The RLCCA adopts positions on a number of bills each legislative session for the purpose of holding our elected representatives in Sacramento accountable. This post is part of a series showing how our positions compare to those of various elected officials.
If you would like to call a bill to our attention for rating in the current legislative review session, please comment on this post or send an email to firstname.lastname@example.org.
|AB 667 — “Permit Streamlining Act” aka Excessive Environmental Impact Reports|
|Analysis||The Permit Streamlining Act within the Planning and Zoning Law requires the lead agency that has the principal responsibility for approving a development project, as defined, to approve or disapprove the project within a specified number of days from the date of certification of an environmental impact report, the date of the adoption of a negative declaration, or the determination by the lead agency that the project is exempt from the California Environmental Quality Act. This bill would, in addition, require a city, county, or city and county, including a charter city, prior to approving or disapproving a proposed development project that would permit the construction of a superstore retailer, as defined, to cause an economic impact report to be prepared, as specified, to be paid for by the project applicant, and that includes specified assessments and projections, including, among other things, an assessment of the effect that the proposed superstore will have on specified designated economic assistance areas, as defined, and an assessment of the effect that the proposed superstore will have on retail operations and employment in the same market area.
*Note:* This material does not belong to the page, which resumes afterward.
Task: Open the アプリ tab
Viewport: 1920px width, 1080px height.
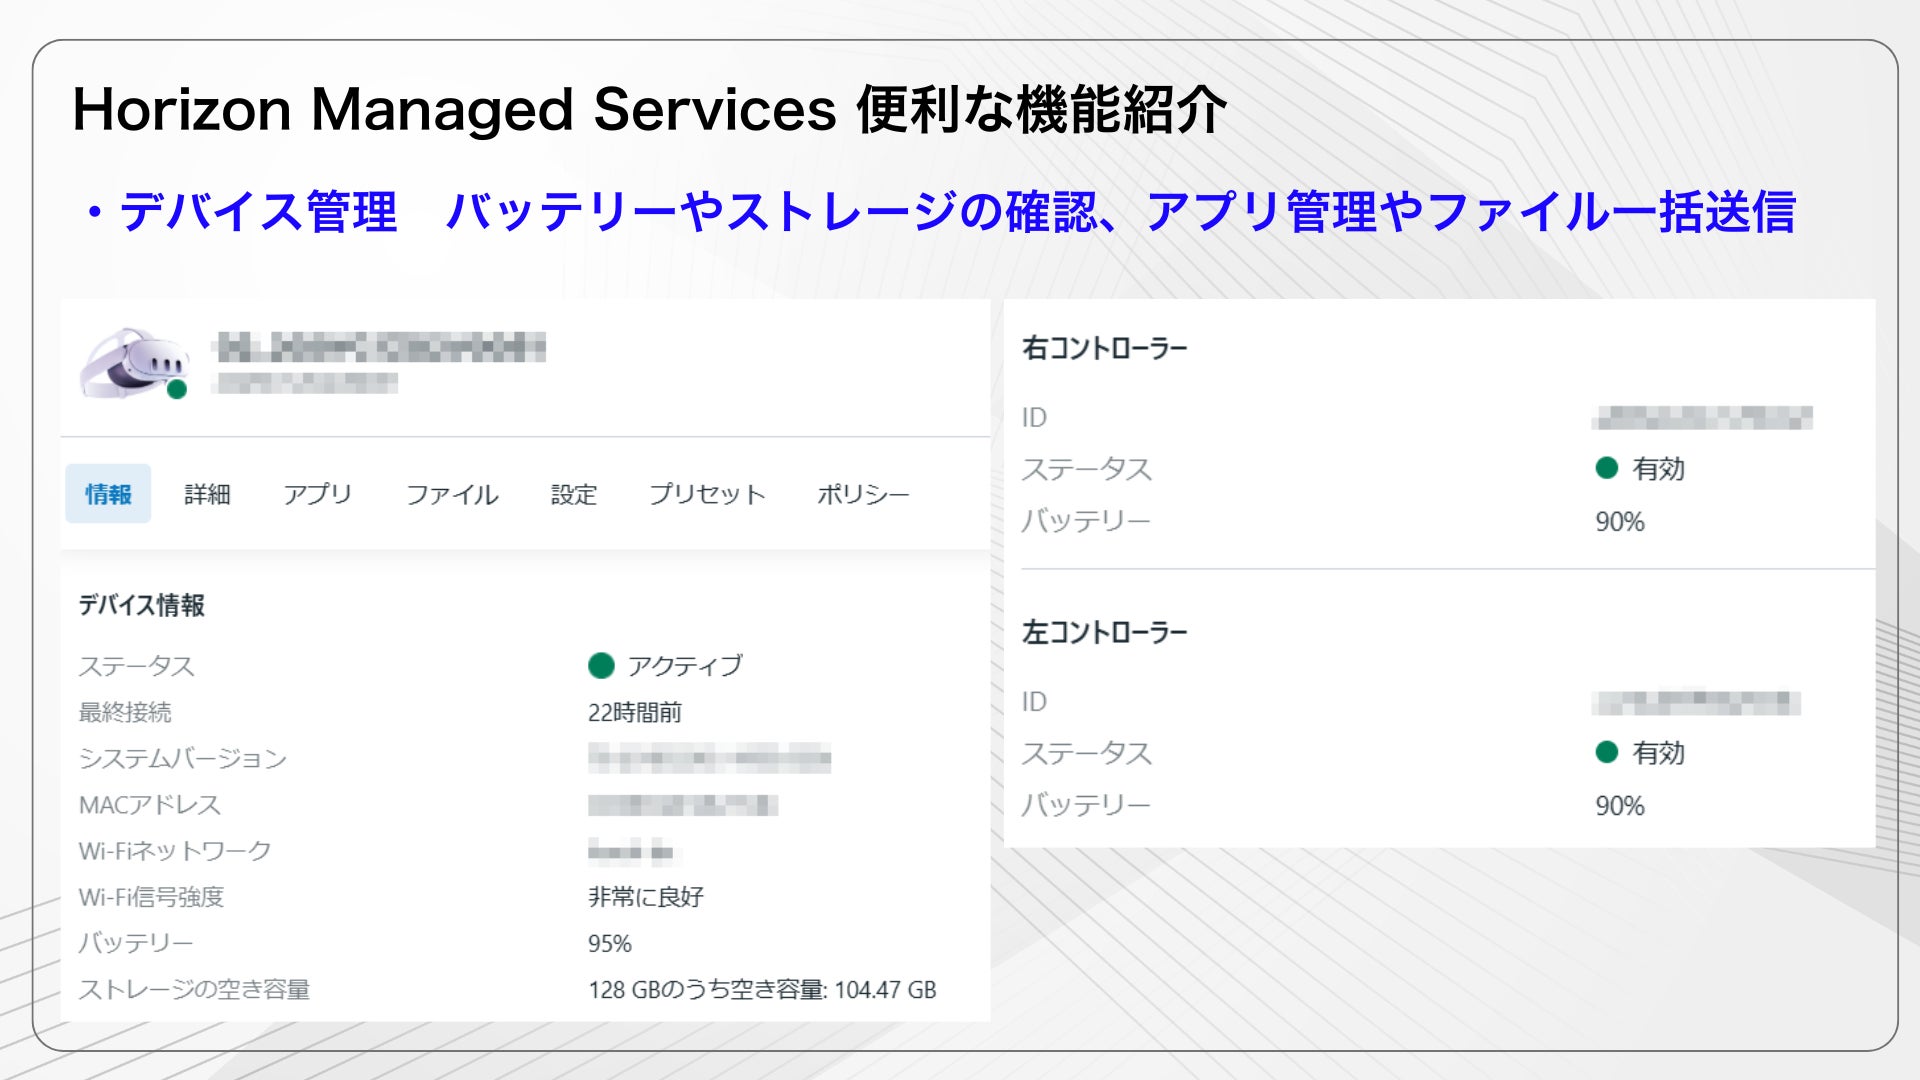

The bill would also require the governing body to provide an opportunity for public comment on the economic impact report. By increasing the duties of local public officials, the bill would impose a state-mandated local program. The bill would additionally find and declare that these provisions are an issue of statewide concern and not a municipal affair. The California Constitution requires the state to reimburse local agencies and school districts for certain costs mandated by the state. Statutory provisions establish procedures for making that reimbursement.
At first glance, the Permit Streamlining Act is attractive in that it requires local municipalities to make a decision on a project within a designated time period in order to prevent a long, drawn out process. However, this bill requires an excessive EIR (environmental impact report) in addition to the EIR that the local municipality already requires thereby making it more expensive and difficult for the project to be approved and burdens development even more.